Imagine you’re a parent and you log onto Zoom to listen to your local school board make decisions about your child’s education… and you can’t hear a thing they’re saying.


I know that it is likely not done intentionally. And I understand the importance of social distancing and holding things online if you have the capability. But then you have to make sure you truly have that capability.

I only cover some of the districts and boroughs here, so I can only speak on those experiences. I’ve been covering the Coudersport Area School District and Southern Tioga School District. In my experience, these virtual meetings have been a mess, though I think they have good intentions.
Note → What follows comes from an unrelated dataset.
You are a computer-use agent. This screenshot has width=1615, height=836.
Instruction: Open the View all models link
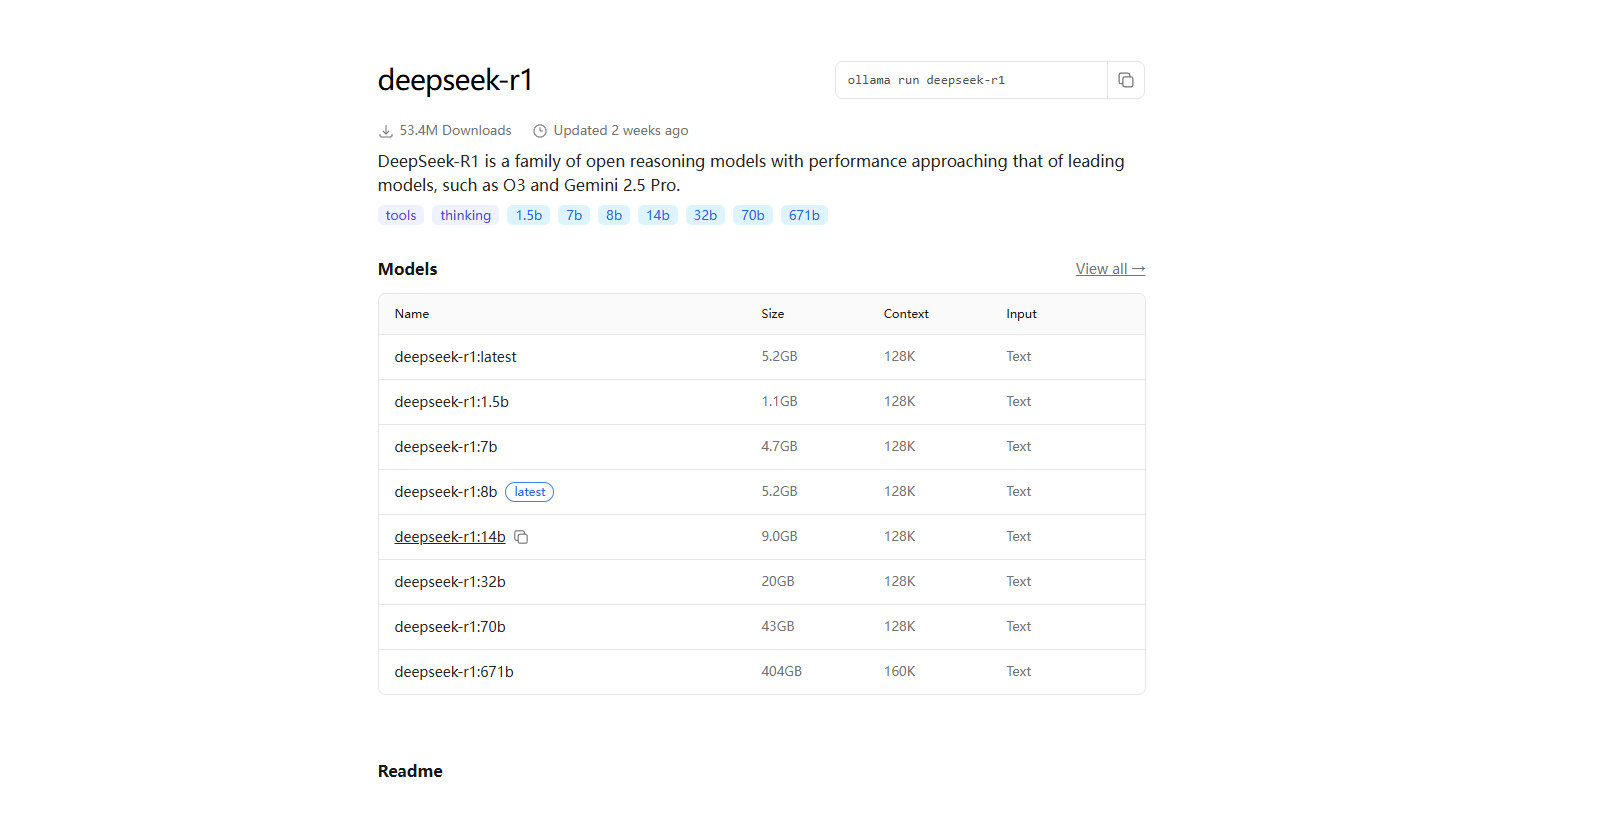click(x=1110, y=269)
I’ve talked with the STSD superintendent and know he has at least listened to my recommendations and worked to make adjustments during the meetings. I have given the same recommendations to the Coudersport superintendent, but have not gotten a response and have not seen any changes.

The point of writing this isn’t to complain or to drag down these schools and its boards/administrations. They’re all doing work and making decisions I would never want to have to do. The point is to call for change and more transparency.

Board members, administrators and anyone else speaking during these public meetings need to state their name prior to making any comments and motions. I have covered enough of both of these meetings to know most of the board members’ voices. But if someone were to attend a meeting for the first time virtually, they would have no idea who is speaking.

When using Zoom, it’s important everyone turns their individual video on. With that, their microphones need to be on when they’re talking. With both on, it is easier to tell who is speaking. But, they should still state their name, because it can still be hard to tell who is speaking, especially when they’re wearing a mask.

They need to speak loudly and slowly, and really make sure they’re cognizant that people are listening via phone/Zoom.

Microphones should also be turned off when they’re done speaking, to avoid feedback and other obnoxious noises.

This is all even more important for the Coudersport school board, as those members meet in person and then have the public listen via phone conference. There is no video. The public can’t see who is talking. There appears to only be one microphone at the front of the room, but board members are spread out in the room, so it’s hard to hear anyone and to know who is speaking.

This is a similar setup the Potter County Commissioners have been using, though the public can physically attend if they want. The quality of these phone meetings have been OK; there are typically only three people talking so it is a little easier to decipher who is speaking. Still, more could be done on that end.

It’s important now more than ever that the local government bodies take the time to ensure its technology is working properly — prior to the beginning of the meeting — and make sure it is overly accessible to the public. Anything less is unacceptable.

Halie Kines is the associate editor of the Potter Leader-Enterprise.